## Exercise aim
Please list every line in the rows below that contains the string "should". Uppercase and lowercase letters count as different.

[Stored rows]
★ ★ ★ ★ ★ ★ ★

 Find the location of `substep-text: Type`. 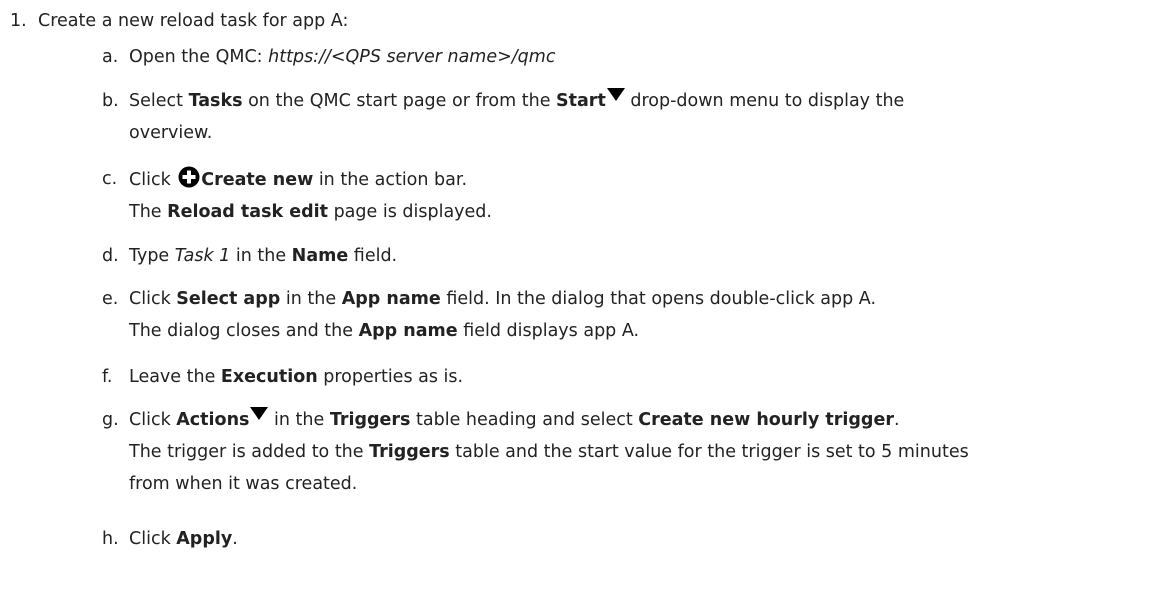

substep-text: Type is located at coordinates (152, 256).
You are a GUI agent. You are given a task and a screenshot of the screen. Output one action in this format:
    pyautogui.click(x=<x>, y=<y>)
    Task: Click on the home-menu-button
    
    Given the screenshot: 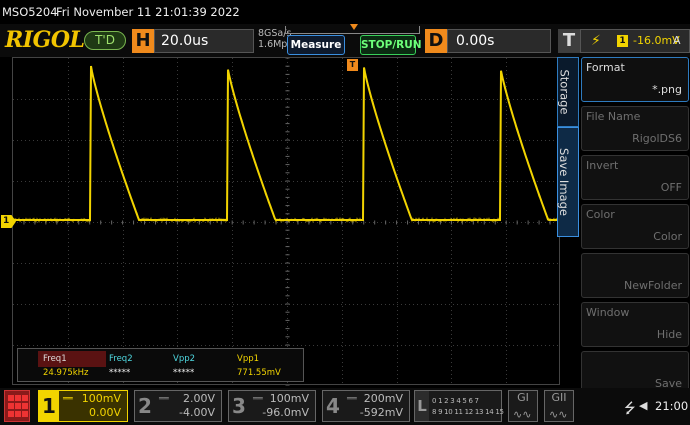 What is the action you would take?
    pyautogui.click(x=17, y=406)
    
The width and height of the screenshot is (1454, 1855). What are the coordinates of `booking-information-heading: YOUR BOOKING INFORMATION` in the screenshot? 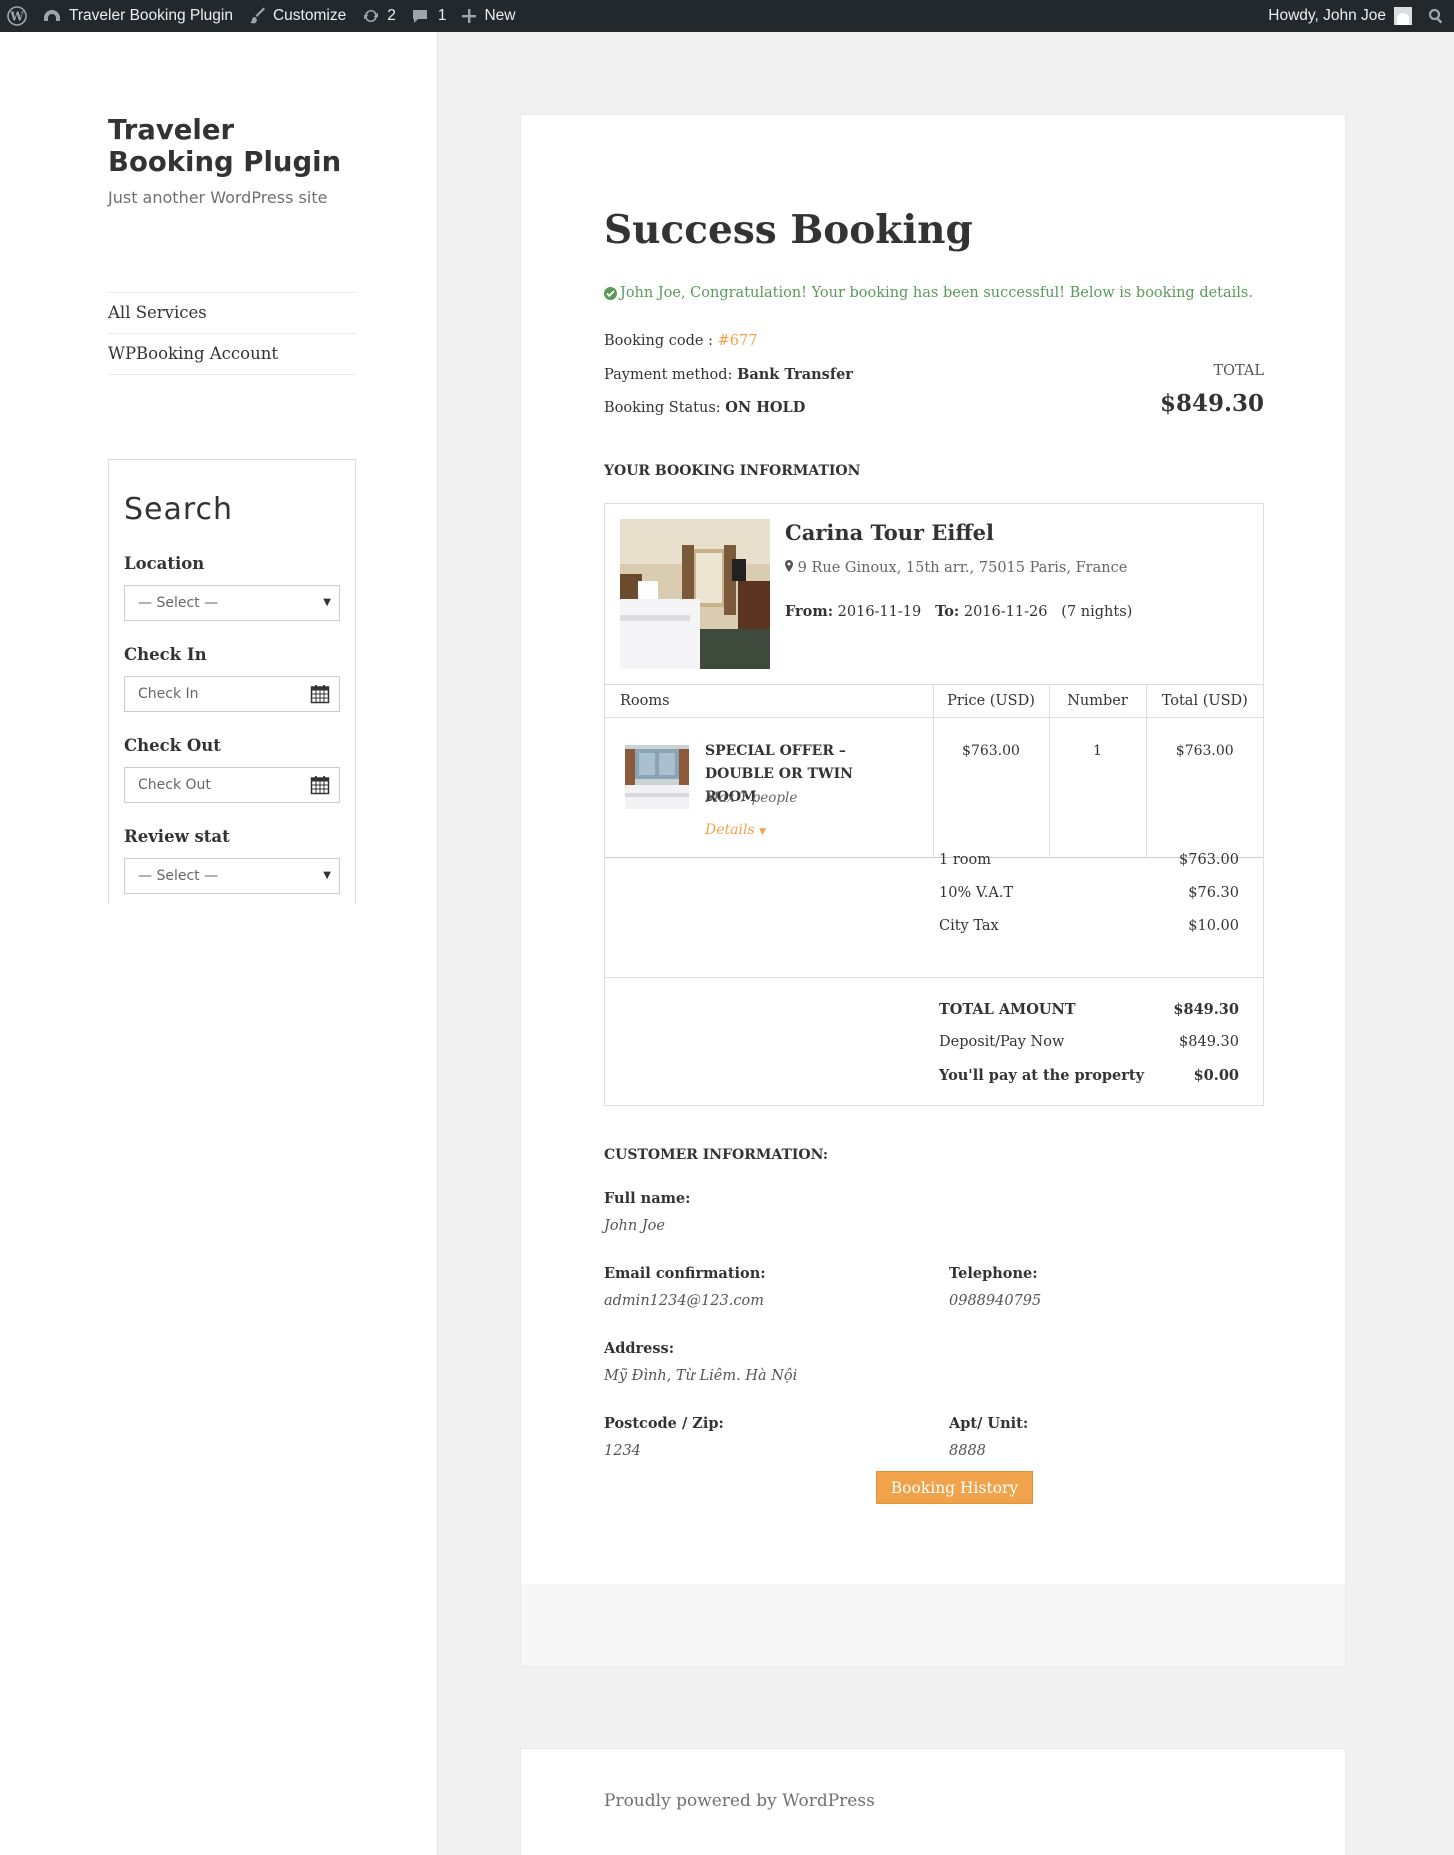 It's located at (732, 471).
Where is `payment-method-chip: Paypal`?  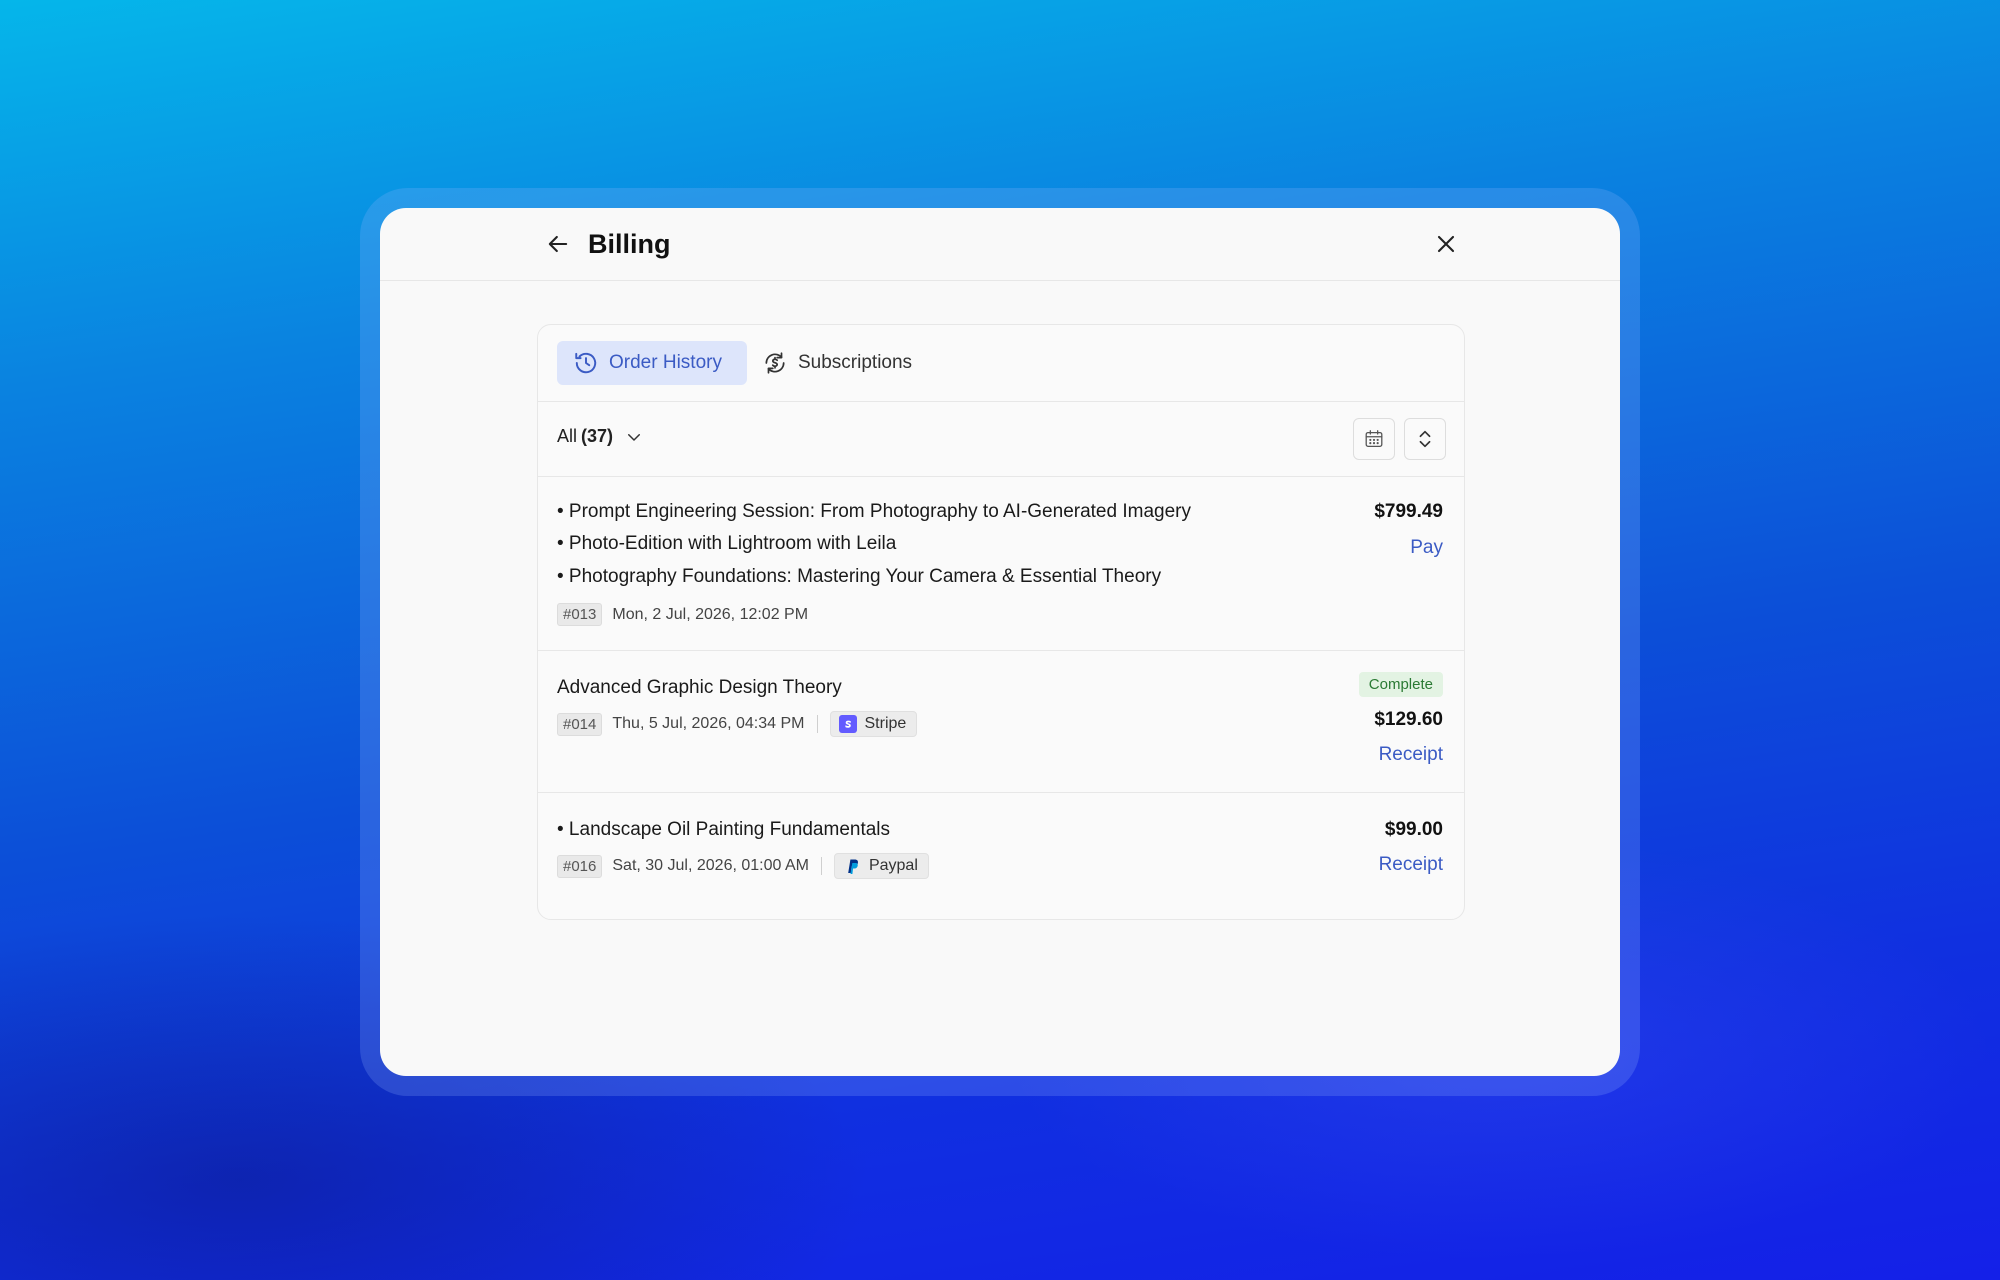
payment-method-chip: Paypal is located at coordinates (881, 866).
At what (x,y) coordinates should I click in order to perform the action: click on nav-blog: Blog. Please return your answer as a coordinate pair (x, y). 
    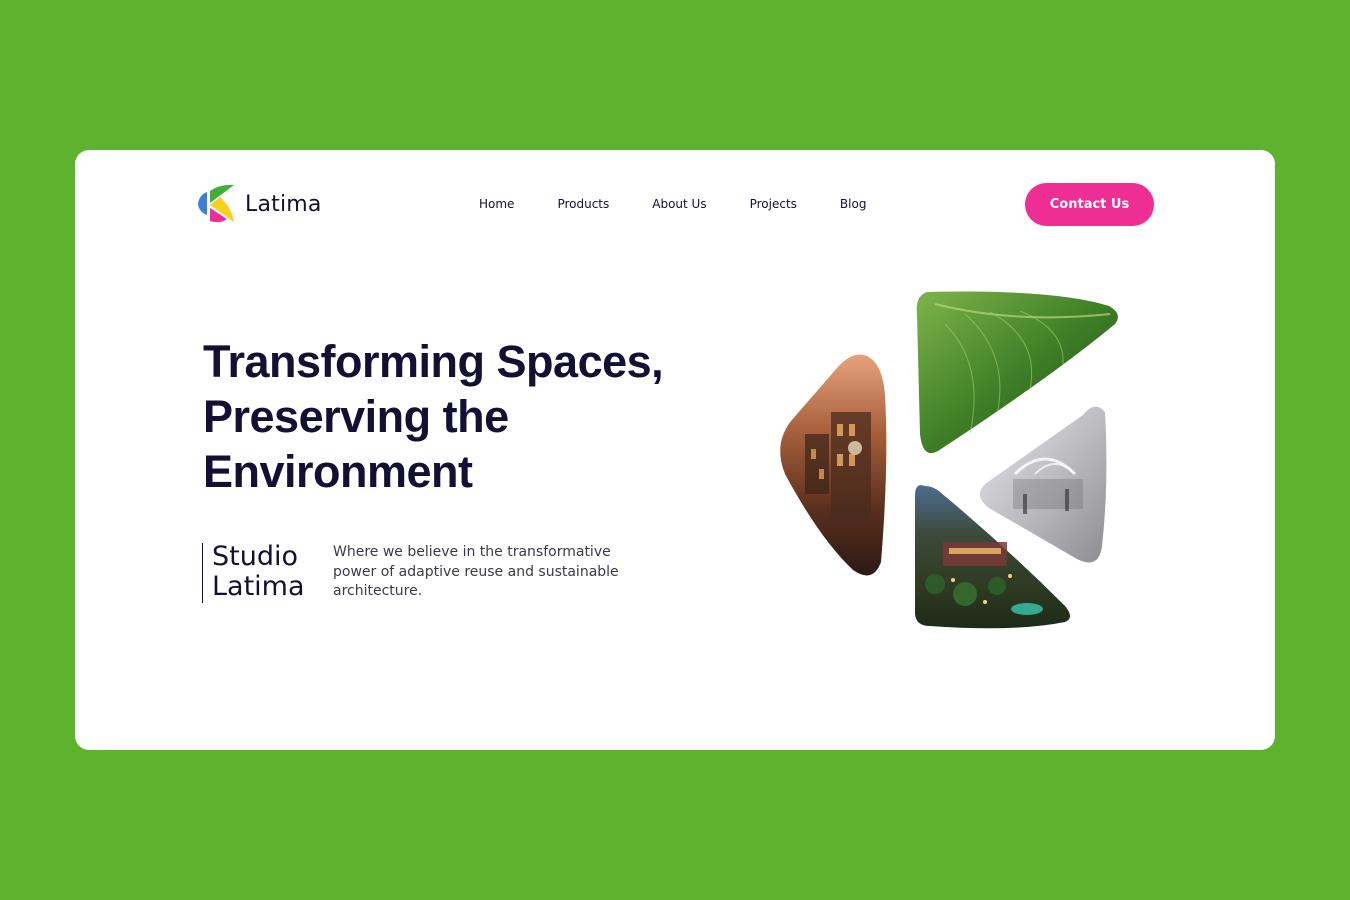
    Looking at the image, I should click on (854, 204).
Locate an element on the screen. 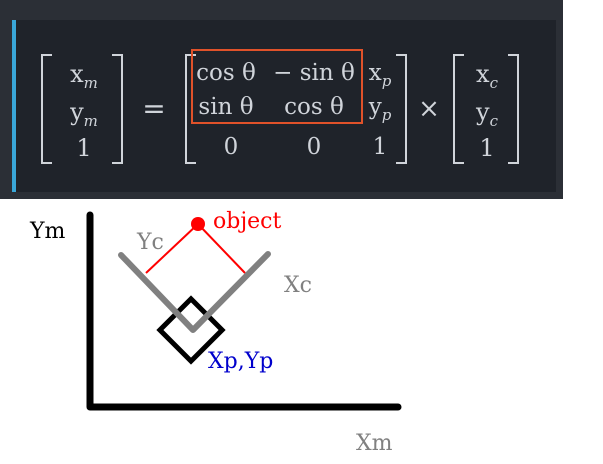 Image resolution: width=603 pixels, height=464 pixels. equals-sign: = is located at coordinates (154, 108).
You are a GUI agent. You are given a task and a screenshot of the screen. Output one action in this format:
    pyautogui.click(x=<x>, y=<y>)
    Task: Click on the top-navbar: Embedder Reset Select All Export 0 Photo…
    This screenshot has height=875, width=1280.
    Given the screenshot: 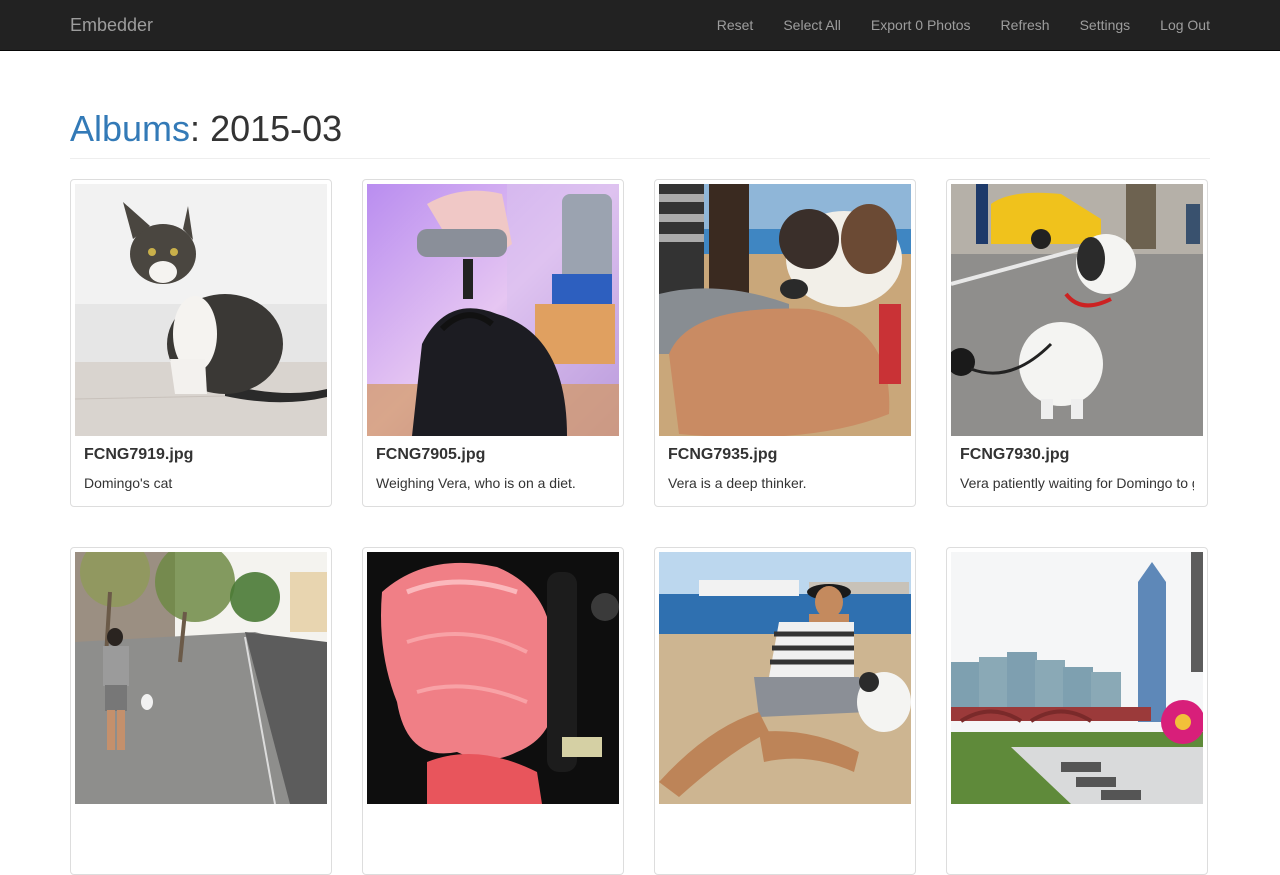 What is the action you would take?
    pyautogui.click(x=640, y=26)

★ ★ ★ ★ ★ ★ ★

## Response for this exercise
At what (x,y) coordinates should I click in order to perform the action: click on nav-blog: Blog. Please return your answer as a coordinate pair (x, y). 
    Looking at the image, I should click on (854, 204).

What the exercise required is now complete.